Since it’s difficult (and in some cases, impossible) to break ransomware encryption, and since sensitive files often contain irreplaceable information, organizations often end up paying the ransom. Many organizations might not believe they have a choice.
However, paying the ransom is a risky proposition. There are no guarantees that a decryption key will be provided after the crooks get their money. As Kaspersky points out in a recent study, paying a ransom does not guarantee that all the information or files being held will be released as promised. Additionally, your information may have been sold to an underground market and there’s really no way to tell. There’s no honor among thieves after all.
So, what can you do to prevent or lessen the damage and cost of these malicious criminal operations?
Security Controls Can Mitigate the Damage
In a previous blog, I outlined how security controls could improve overall security and lessen your organizational risk. You can rely on these same controls to limit your ransomware risk. For instance, you can lower your exposure to ransomware by employing specific controls found in the National Institute for Standards and Technology (NIST) Security and Privacy Controls for Information Systems and Organizations.
In addition, since ransomware usually gets into systems through email attachments and malicious websites, user awareness plays a critical part in prevention. By adhering to the NIST Awareness and Training (AT) family of controls, your employees and contractors can better understand the risks and key prevention steps. If you apply and enforce the AT-2 control, you not only provide basic security training, but also prevent the spread of malicious malware in the first place.
Most malware preys on unsuspecting users to inject a payload. Emails and websites that look legitimate are created to lure people to click on a link or an attachment. By clicking through, they’re allowing attackers to access a network. Users need to be aware of this, along with other new and emerging ransomware tactics.
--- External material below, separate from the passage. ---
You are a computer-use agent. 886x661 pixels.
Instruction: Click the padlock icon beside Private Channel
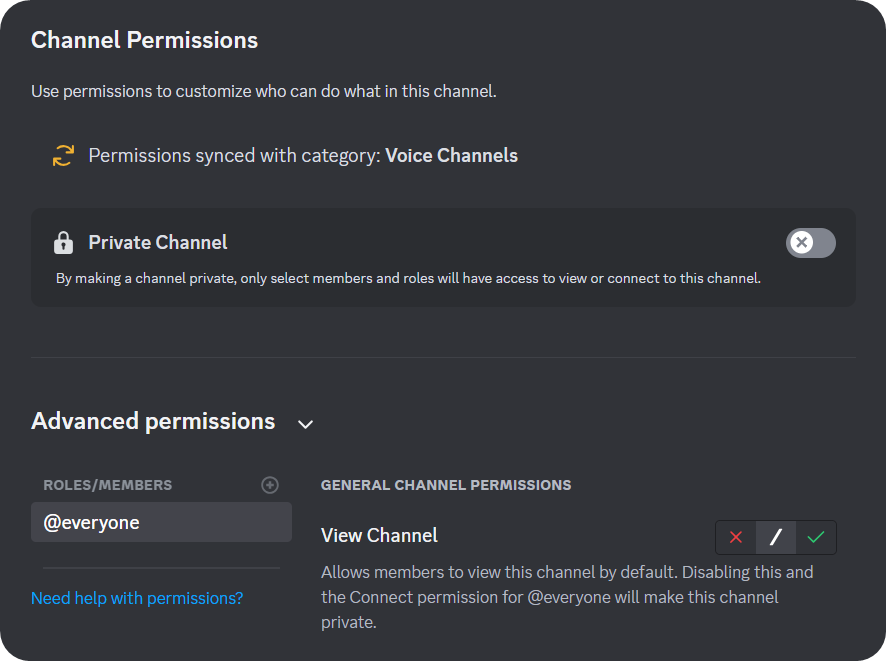pos(64,242)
Restrict and Manage Administrative Rights
Controls that ensure antivirus programs are updated and patches are applied across your network are critical in preventing ransomware. After all, even the most aware users can still be influenced by crafty criminals to give up a password, whether they click on a link or divulge that information over the phone. By running well-patched applications and current antivirus software (and frequently scanning to make sure these patches and software are up to date), you can prevent the delivery of ransomware payloads even if credentials are stolen.
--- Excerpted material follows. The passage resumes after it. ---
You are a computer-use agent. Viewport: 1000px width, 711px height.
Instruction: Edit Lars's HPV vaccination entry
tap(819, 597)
Similarly, using controls that restrict and manage user administrative rights can keep cyber criminals at bay. These attackers typically leverage elevated privileges to gain permission to install their malware and open sensitive files. NIST provides guidance for reducing the risk of these powerful accounts.
For example, Access Control (AC-6) describes the concept of “least privilege,” allowing only authorized access for users which are necessary to accomplish assigned tasks. By restricting access to special users, you can significantly deter an attacker from installing ransomware software and gaining privileged access across the network. You can also prevent them from locking critical files.
Ultimately, criminals may get to the front desk of your network, so to speak, but if you implement the AT-2 and AC-6 controls, you can keep them waiting in the foyer.
Don’t Pay the Ransom
After all your prevention efforts, what if attackers still get in, lock your files, and demand payment? You have no choice, right? Time to pay up.
Well, not exactly. If your organization strictly adheres to a security controls program, they can still recover from ransomware and decrease the impact. For instance, the NIST Contingency Planning (CP) controls not only address backup of critical information, but also backup intervals, offsite storage, and frequent restoration testing.
Maintaining trusted backups of all critical information at an offsite location can help you avoid paying the ransom and restore recent backups without a decryption key. While it might not be the ideal way to go, having reliable, up-to-date backups that are segmented from the network can put you back in a business in a matter of hours.
With the impact of ransomware so debilitating—loss of critical information, loss of productivity, ransom costs, reputational damage—the effort to prevent and recover from ransomware is well worth it. However, it doesn’t have to be difficult or expensive.
Basic adherence to tried and true security controls may not prevent all ransomware. However, strict adherence to a comprehensive control methodology, and frequent monitoring of their effectiveness, can reduce the likelihood of a successful ransom campaign against your organization through the rest of 2020 and beyond.